Last night on Monday Night Football, the Green Bay Packers lost to the Seattle Seahawks on a last-second touchdown pass. Normally that wouldn’t be big news outside of sports.

Except the touchdown pass was actually an interception.

It was incorrectly ruled a touchdown by replacement officials who are currently watching over the games in the National Football League. Those officials are in place because the NFL can’t come to a collective-bargaining agreement with the NFL Referees Association and has locked the regular officials out since June.

According to a Bill Plashke article in The Los Angeles Times, “When you crunch the numbers, if the NFL gave the locked-out referees everything they wanted, it would cost about $100,000 extra per team per season. That equals about four games’ pay for one of a team’s lowest-paid players. The owners are watching their sport burn because they won’t improve the officials’ compensation by about one-fourth the amount they would pay a backup guard? Think about that.”

That’s greed. That’s arrogance. That’s what’s wrong with business in our country. The NFL believes as long as fans are still buying jerseys, going to games and watching the games on TV, there is no problem with using replacement officials. That’s a dangerously short-sighted view. These replacement officials are making terrible decisions during games and confirming the NFL moves too fast for them. The long-term view would be to find middle ground and reach an agreement with the regular officials who train for the game, are the best at what they do and help provide credibility to the sport. Instead, the NFL prefers to make a joke out of the games by putting cardboard cut-outs of officials in place. The NFL views one of the essential pieces of their game as a simple commodity. No different than the grass the players play on.
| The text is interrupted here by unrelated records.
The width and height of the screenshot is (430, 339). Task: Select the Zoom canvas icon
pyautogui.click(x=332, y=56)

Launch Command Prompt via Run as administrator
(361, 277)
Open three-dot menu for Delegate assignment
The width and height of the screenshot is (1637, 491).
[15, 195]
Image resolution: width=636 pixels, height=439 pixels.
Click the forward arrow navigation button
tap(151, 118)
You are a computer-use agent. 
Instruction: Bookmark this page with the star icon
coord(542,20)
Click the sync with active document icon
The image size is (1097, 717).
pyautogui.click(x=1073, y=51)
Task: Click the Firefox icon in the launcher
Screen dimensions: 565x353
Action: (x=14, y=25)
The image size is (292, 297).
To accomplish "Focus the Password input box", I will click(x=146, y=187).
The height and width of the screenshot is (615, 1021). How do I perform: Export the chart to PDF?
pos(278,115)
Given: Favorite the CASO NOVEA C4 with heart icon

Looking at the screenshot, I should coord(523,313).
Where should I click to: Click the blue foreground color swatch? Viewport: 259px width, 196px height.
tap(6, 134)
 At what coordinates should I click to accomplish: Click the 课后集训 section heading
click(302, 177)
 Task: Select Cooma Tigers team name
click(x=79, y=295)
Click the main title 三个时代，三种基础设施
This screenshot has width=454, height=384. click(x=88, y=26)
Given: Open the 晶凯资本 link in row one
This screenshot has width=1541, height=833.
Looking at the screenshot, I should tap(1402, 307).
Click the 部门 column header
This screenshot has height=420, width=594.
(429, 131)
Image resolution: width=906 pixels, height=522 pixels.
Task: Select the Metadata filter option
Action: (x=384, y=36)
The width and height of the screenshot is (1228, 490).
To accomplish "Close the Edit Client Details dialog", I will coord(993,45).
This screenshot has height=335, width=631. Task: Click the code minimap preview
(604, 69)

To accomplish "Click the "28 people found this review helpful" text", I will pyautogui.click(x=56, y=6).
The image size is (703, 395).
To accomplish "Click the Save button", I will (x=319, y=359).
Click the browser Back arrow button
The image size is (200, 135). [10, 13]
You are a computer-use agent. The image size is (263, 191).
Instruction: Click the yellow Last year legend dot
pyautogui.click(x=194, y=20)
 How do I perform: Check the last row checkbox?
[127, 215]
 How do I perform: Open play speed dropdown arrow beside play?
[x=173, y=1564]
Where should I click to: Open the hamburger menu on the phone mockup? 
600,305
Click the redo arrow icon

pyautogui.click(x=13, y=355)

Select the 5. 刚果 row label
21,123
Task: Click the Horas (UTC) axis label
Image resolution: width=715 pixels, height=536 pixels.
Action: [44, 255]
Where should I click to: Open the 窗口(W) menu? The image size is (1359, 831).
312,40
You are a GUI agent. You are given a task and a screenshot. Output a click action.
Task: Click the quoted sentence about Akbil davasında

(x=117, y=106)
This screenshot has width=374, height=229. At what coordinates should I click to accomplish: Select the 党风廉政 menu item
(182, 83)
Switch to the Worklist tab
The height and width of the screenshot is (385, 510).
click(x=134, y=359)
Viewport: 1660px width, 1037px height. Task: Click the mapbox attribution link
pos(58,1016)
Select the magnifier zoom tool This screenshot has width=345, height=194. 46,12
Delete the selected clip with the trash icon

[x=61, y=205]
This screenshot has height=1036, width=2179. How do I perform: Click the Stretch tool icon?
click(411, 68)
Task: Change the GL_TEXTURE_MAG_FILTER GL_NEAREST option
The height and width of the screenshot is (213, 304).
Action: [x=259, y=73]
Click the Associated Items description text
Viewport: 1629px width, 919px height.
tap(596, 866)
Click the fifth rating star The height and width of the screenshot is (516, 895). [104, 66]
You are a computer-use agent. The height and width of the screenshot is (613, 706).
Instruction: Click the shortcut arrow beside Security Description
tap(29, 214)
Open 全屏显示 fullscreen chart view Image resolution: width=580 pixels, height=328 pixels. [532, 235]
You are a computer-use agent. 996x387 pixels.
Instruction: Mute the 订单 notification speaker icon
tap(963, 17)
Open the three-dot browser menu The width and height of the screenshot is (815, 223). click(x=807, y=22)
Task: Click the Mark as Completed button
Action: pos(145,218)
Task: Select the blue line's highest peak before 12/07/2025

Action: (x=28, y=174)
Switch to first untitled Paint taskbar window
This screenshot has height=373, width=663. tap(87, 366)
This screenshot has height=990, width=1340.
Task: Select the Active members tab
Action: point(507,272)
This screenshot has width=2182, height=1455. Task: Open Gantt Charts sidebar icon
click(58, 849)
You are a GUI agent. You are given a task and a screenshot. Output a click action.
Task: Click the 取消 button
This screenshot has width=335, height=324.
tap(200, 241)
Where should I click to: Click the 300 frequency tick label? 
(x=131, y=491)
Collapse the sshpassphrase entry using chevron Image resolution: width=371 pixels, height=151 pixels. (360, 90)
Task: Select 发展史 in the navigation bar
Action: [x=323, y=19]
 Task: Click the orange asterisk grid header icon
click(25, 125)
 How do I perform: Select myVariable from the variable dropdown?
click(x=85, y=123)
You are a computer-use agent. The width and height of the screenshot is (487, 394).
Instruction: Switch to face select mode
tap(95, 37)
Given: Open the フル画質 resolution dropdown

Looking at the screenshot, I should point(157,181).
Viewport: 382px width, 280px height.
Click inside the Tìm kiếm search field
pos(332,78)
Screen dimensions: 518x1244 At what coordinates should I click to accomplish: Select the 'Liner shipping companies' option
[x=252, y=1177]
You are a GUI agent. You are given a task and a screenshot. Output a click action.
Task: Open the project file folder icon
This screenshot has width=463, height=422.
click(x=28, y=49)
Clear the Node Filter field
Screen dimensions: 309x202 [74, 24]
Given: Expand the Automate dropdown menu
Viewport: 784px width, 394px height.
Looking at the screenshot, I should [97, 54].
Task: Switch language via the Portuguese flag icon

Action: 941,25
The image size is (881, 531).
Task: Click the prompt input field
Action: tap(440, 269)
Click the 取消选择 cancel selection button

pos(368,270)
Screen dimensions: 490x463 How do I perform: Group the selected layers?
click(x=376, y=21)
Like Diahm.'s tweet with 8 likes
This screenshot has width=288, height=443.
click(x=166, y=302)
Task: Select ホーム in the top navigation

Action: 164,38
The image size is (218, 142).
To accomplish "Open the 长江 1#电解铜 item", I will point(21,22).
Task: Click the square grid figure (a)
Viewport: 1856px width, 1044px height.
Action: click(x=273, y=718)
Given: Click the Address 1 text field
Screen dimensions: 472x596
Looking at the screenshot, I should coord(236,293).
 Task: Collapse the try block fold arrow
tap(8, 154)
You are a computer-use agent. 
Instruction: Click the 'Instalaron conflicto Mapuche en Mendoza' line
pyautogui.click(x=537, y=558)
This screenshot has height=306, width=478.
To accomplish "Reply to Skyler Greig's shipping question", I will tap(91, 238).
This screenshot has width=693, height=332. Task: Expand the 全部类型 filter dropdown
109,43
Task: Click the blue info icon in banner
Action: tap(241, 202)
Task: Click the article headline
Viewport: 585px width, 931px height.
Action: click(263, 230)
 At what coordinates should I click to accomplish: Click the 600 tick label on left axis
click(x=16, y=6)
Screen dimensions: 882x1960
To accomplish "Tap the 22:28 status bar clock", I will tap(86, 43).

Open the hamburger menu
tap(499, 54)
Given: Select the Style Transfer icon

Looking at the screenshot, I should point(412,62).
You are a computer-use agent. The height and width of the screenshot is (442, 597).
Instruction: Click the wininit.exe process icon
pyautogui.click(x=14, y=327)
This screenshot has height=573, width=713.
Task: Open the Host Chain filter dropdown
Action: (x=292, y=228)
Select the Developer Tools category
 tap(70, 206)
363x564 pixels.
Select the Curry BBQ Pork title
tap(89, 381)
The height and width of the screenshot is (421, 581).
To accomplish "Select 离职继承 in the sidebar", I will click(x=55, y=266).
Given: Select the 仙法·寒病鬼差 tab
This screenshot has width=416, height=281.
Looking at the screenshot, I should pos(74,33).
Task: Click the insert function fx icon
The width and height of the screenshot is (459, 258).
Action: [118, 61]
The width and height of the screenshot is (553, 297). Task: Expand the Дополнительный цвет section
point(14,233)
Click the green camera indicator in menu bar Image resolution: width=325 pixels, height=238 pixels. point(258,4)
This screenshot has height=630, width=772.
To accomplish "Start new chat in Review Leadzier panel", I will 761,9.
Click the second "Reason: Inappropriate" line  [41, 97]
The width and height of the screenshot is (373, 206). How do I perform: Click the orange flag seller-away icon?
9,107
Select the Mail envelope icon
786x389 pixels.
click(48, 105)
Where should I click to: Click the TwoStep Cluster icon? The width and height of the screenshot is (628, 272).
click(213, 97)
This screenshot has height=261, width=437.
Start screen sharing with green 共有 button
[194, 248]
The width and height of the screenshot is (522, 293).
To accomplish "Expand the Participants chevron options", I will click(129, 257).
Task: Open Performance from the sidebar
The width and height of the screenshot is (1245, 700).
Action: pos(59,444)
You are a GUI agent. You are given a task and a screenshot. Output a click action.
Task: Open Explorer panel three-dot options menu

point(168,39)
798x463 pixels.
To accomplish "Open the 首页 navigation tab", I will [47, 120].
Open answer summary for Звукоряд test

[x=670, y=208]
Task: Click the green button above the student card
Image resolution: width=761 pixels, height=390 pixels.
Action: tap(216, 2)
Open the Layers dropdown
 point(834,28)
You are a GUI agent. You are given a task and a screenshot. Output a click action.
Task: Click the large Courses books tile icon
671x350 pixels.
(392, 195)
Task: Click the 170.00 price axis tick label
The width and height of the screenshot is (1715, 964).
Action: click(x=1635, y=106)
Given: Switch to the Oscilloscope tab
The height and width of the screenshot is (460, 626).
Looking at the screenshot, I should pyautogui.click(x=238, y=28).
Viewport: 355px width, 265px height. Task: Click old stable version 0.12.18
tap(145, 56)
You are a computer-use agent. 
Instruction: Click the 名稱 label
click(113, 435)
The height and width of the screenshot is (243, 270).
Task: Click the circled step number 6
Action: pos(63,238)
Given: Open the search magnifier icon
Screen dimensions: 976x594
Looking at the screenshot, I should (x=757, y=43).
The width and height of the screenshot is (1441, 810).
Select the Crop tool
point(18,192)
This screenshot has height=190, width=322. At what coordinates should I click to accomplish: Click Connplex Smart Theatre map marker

This display of greed and arrogance is doing even more damage beyond its own sport. As a multi-billion dollar business, the NFL influences not only its own business and industry, but smaller businesses in other industries as well. How can we hope that other companies and industries will make the right decisions if the largest pro sports league in the world refuses to act with some humility? If a multi-billion dollar business shows the world that treating people like a commodity is the way to act, what hope is there for smaller business to act differently? Or a car company? Or a bank?

If this latest debacle doesn’t move the NFL to take action and end the labor dispute, we’ll be left watching the NFL tear down its own reputation game by game and blown call by blown call. And we would be left with another example of an arrogant business taking advantage of its customers.

Let’s hope the NFL wakes up and acts like a group of human beings, not a group of greedy billionaires.